From Powells.com
The Best Books of 2022 (So Far)
Staff Pick
Fusing fantasy, fabulism, and fratricide, Manuel Astur’s Of Saints and Miracles (translated by Claire Wadie) abounds with imagination and atmospherics. The Spanish author’s tale of an improbable fugitive on the lam (following an unforgivable betrayal) brims with gorgeous prose, blending past and present, thought and feeling, light and dark, the earthen and the ethereal. Wondrously winsome, Of Saints and Miracles reads like a reverie made manifest. Call it magic, call it a marvel, Astur’s enchanting new novel is as beatific and beautiful as they come. Recommended By Jeremy G., Powells.com
Synopses & Reviews
A literary crime novel about family conflict in the Spanish countryside: breathtaking, tragic, sensuous and magical.

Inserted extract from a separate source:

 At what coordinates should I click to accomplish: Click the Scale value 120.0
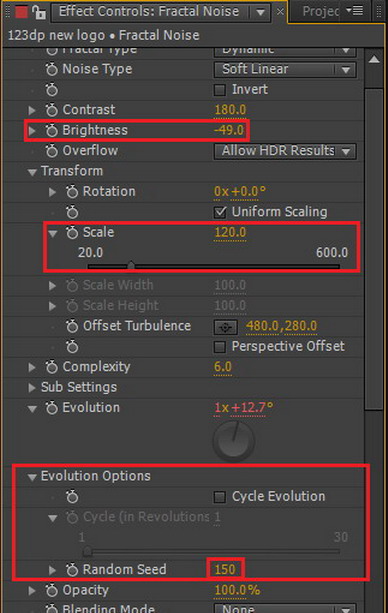click(230, 233)
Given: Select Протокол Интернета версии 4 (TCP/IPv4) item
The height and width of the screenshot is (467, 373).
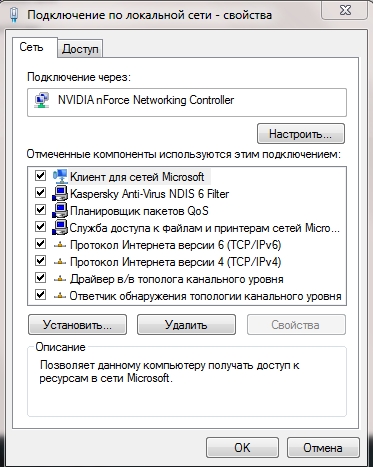Looking at the screenshot, I should pyautogui.click(x=175, y=262).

Marcelino lives alone on his parents’ farm, set deep in the beautiful but impoverished reaches of northern Spain. It’s the place where he grew up, the place where he doted on his baby brother, the place where he protected his mother from their father’s drunken rages. But when Marcelino’s brother tricks him out of his house and land, a moment of anger sparks a chain of events that can’t be reversed. Marcelino flees to the wild peaks of rural Asturias, becoming a cult hero as he evades the authorities. Into this, author Manuel Astur interweaves family tales and fables about the sun and the moon, of death and love, and offers glimpses into the lives of other villagers and the history of their community. Astur’s poetic language and seamless blend of lyricism with the grotesque renders this book a treasure for the reader. Of Saints and Miracles is a sensuous portrayal of an outcast’s struggle to survive in a chaotic world of both tragedy and magical splendor.
Review
"This literary novel has the seal of determined originality, and is the admirable work of an author worth following." El Cultural
Review
"The author is calling out to a society that has lost its sense of direction, and the pages of his book trace a path back to innocence. I cannot describe the beauty of his prose without spoiling it." El Periódico
Review
"With a sensuous style that produces an almost physical effect, Astur plays with time, land and violence to weave together a plot that finds its logic in chaos like every real tragedy." ABC Cultural
Review
"Brutality and derision mixed with tenderness and innocence... It's all a miracle." La Razón
About the Author
Manuel Astur is a Spanish author and journalist selected as "One of the Ten Most Interesting New Voices in Europe" by the European Union. He has written novels and collections of short stories and poetry and teaches literature at the Escuela de Letras de Gijón.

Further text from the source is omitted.